In our case, we decided to leave the placenta in situ due to the increased risk of heavy bleeding in case of detachment and to prevent bowel injury and subsequent infection. A part of the placental blood supply was from the uterus and this might be an important reason for this pregnancy reaching term, being known that some vascular attachment to the uterus is associated with better chances of fetal survival(8).

Although this situation is extremely rare, there are some cases reported in the literature, most of them diagnosed intraoperatively. In one case, the authors reported that a relaparotomy was necessary on the third postoperative day due to abdominal bleeding, but otherwise both mother and baby recovered well(19).

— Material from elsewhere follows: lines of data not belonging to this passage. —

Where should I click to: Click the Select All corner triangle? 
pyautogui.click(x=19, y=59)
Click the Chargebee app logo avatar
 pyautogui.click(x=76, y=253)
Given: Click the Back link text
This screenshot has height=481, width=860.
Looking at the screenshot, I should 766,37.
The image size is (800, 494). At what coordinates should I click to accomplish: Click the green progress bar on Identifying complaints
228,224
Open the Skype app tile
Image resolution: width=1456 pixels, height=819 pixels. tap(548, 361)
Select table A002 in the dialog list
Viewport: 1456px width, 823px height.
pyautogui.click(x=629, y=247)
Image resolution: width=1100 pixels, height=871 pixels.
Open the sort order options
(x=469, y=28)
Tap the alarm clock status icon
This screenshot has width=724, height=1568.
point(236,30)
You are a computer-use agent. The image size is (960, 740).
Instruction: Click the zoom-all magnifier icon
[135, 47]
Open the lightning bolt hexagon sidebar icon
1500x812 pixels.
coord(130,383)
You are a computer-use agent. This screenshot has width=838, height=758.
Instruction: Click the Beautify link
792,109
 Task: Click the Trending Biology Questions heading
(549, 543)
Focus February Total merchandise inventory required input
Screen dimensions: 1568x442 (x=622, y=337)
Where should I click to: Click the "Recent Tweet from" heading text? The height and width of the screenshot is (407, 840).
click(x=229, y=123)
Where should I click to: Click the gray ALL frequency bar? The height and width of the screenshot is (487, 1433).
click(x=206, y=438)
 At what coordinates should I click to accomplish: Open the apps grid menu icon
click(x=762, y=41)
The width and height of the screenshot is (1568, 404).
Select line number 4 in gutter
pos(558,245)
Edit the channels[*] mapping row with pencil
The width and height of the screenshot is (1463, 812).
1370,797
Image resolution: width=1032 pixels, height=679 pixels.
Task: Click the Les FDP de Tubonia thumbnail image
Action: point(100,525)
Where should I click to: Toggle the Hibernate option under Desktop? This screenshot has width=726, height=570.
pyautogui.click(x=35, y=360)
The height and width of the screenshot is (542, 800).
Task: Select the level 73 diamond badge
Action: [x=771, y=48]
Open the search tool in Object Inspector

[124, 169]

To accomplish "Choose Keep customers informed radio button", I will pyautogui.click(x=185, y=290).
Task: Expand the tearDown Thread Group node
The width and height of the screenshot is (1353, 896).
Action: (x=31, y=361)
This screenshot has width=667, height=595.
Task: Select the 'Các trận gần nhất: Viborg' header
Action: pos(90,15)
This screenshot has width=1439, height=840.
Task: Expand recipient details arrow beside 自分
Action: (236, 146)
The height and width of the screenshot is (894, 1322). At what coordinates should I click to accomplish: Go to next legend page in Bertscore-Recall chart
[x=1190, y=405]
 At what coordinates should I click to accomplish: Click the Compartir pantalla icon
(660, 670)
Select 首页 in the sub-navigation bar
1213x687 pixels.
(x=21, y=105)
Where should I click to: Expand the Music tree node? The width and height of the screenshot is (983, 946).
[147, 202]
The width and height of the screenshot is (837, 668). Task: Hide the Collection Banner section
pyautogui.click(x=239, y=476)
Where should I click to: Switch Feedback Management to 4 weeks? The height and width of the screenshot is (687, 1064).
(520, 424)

There are multiple cases of abdominal localization diagnosed antenatally which ended by termination, some of them by selective embolization before surgery. The placenta was also left in situ(20).

5. Conclusions

Abdominal pregnancy is a rare obstetrical event and is associated with a high rate of maternal and fetal/neonatal morbidity and mortality. Extremely rare, abdominal pregnancy can reach full term. It is a potentially lethal condition due to placental adherence to abdominal organs. The diagnosis relays on the ultrasound examination during the first trimester. Delivery is achieved through laparotomy, irrespective of the status of the fetus, and the most debatable attitude regards the placenta. In carefully selected cases or limited resources, the conservative management by leaving the placenta in situ could be the best option of management to prevent catastrophic bleeding. Close follow-up is required.

 

Funding: This research received no external funding.

Conflicts of interests: The authors declare no conflict of interests.

Author contributions: All authors contributed equally to this article. Radu Botezatu, Anca Maria Panaitescu and Nicolae Gică contributed to the preparation and review of the manuscript, collected scientific data on the subject. Radu Botezatu wrote the first version of the manuscript. Radu Botezatu, Anca Maria Panaitescu, Gheorghe Peltecu, Roxana Chirilă and Nicolae Gică managed the case and provided scientific data on the subject. Radu Botezatu, Anca Maria Panaitescu, Gheorghe Peltecu and Nicolae Gică provided the editing of the manuscript and wrote the final version of the article.

Ehical statement. The case report is published according to the guidelines of the Declaration of Helsinki and approved by the Institutional Review Board (Ethics Committee) of the “Filantropia” Clinical Hospital of Obstetrics and Gynecology, Bucharest, Romania.